§ TEXT BLOCK

* * * *

This article comes from Nicholas Pardini’s insightful talk, ‘What Macro Forces Will Dominate Markets in 2024 and Beyond’, at our 2024 Silicon Valley FP&A Summit.
What macro forces will truly move the economic needle over the next few years? If you’re in finance, getting ahead of the disruption is crucial for protecting portfolios and spotting opportunities.
As a macro analyst, my job is to connect the dots between the big economic, political, and social trend lines to provide businesses and investors with actionable insights and analyses.
So today, I want to pull back the curtain and reveal the key macro trends I believe will shake up markets in 2024 and beyond in a major way.
From new tech breakthroughs to demographic changes and shifting political winds, the macroeconomic landscape is shifting dramatically, and recognizing these pivot points early could pay massive dividends.
Ready to uncover the pivotal forces shaping the road ahead? Let's dive in!
1. Unavoidable economic volatility
The economic consensus view is that we'll achieve a fabled "soft landing" - a gradual slowing of growth that avoids recession while inflation cools back to normal levels.

* * * *

§ TASK INSTRUCTIONS
• a. Can you shorten the paragraph beginning "From new tech breakthroughs" in the macro forces article into a single brief sentence that keeps its main facts?
• b. Carry on the macro forces article, picking up right after its description of the consensus "soft landing" view.

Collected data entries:
* * * *

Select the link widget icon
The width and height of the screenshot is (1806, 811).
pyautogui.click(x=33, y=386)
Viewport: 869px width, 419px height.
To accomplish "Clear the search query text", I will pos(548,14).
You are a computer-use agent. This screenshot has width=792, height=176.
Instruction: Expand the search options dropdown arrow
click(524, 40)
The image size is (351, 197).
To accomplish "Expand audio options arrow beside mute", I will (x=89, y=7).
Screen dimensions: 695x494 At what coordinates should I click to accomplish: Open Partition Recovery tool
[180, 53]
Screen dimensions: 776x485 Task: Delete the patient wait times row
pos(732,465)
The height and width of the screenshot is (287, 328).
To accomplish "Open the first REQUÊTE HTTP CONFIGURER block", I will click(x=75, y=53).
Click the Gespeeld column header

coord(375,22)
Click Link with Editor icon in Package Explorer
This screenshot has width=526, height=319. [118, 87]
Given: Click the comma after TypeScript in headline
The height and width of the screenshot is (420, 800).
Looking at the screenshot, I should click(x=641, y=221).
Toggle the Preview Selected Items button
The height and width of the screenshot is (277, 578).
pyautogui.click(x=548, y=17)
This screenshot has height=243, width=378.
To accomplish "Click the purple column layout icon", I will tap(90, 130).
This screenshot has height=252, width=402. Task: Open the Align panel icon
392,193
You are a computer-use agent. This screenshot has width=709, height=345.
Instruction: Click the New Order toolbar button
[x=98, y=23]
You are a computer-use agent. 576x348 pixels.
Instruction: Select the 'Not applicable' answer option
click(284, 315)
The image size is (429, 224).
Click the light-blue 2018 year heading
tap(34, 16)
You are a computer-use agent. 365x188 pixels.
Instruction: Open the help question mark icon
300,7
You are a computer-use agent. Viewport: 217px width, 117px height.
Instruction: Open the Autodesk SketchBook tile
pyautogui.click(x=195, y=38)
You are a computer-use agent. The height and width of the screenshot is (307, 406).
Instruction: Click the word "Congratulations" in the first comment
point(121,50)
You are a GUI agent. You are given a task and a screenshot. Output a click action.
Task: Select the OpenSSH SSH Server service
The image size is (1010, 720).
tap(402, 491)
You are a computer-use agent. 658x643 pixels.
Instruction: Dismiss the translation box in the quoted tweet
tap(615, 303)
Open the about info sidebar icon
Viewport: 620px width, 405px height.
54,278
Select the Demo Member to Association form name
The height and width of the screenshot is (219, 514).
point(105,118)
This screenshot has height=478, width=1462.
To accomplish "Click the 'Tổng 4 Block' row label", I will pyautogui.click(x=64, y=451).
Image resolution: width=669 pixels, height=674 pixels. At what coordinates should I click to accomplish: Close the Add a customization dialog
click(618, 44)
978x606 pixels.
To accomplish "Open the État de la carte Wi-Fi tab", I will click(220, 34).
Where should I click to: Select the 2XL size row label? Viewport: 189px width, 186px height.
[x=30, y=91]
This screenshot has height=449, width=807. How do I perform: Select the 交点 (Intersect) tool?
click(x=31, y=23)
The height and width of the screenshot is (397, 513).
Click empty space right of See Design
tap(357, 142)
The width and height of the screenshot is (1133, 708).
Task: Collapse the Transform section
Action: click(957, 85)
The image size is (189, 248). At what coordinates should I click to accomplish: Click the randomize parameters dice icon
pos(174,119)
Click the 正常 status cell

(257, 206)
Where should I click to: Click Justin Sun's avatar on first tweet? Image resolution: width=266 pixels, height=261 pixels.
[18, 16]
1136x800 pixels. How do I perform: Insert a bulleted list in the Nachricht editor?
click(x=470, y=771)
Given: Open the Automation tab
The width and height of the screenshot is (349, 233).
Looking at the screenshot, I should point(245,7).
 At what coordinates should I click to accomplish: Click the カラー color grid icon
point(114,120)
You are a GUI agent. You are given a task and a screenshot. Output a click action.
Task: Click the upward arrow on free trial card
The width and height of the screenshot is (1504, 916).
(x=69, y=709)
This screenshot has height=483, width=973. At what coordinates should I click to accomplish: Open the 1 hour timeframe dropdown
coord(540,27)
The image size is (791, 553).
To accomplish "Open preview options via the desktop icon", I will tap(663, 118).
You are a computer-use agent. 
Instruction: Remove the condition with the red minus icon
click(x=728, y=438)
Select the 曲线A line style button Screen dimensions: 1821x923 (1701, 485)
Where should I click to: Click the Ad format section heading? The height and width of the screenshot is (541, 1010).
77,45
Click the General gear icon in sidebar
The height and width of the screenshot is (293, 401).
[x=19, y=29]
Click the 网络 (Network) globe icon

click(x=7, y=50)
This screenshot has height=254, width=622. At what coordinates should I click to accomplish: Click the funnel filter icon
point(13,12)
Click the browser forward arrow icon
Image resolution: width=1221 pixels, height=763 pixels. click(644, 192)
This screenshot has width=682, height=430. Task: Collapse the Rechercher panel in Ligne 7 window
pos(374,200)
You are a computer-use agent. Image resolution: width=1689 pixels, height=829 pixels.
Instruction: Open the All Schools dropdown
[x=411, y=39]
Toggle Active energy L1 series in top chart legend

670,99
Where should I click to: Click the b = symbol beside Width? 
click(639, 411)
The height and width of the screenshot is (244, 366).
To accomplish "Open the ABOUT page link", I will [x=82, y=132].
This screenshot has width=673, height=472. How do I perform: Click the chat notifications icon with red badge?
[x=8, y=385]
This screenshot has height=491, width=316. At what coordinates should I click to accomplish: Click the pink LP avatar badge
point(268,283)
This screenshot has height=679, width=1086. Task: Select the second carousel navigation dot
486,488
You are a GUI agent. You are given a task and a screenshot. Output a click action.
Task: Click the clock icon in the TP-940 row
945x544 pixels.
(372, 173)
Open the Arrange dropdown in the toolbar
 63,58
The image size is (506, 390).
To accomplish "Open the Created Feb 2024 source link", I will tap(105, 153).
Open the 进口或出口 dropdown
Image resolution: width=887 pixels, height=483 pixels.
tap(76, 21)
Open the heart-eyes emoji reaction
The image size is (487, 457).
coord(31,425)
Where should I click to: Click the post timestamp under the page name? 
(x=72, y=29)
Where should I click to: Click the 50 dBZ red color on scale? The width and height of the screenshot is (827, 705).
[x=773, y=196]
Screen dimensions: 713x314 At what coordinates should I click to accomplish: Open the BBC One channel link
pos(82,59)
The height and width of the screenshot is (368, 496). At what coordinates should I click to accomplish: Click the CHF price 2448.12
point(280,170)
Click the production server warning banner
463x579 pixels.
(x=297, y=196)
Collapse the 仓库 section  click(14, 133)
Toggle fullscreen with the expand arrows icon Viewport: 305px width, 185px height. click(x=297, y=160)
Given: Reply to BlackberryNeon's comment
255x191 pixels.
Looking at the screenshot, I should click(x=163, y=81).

* * * *

§ ANSWERS TO EACH TASK
• a. Tech breakthroughs, demographic changes and shifting politics are dramatically reshaping the macroeconomic landscape, and spotting these pivot points early could pay off handsomely.

• b.
But I've got to be honest with you all - I think the odds of this "soft landing" scenario are pretty unlikely. Two other probable paths I see are either a resurgence of persistent inflation or an outright recession hitting.
One potential inflation catalyst is the enormous horde of pandemic savings flooding into interest-rate-sensitive sectors like housing, which now makes up a whopping 41% of the Consumer Price Index.
On the recession side, the leading indicators of economic activity haven't been looking rosy outside of the job market. We're now seeing signs of consumers crowding out amid still-high inflation and rising credit card delinquencies.
Adding to the volatility risks is the political chaos surrounding the record number of elections happening globally in 2024. With India, the U.S., the U.K., and Mexico among the 4 billion people voting, how will markets digest surprises or disputed results?
From an investment standpoint, all of this potential economic and political turmoil suggests the opportunities will be greater in smaller U.S. companies and international markets rather than large-cap domestic stocks.
The mega-caps, especially in tech, are already pricing in relatively optimistic scenarios compared to the smaller fry.
As an example, cast your mind back to the early 2000s tech bust.
While the S&P 500 fell around 25% from the top, the Russell 2000 small-cap index rallied a staggering 165% over that stretch as the domestic economic engines kept chugging.
International equities today are trading at a 35% discount to pricey U.S. markets, offering the same kind of potential upside.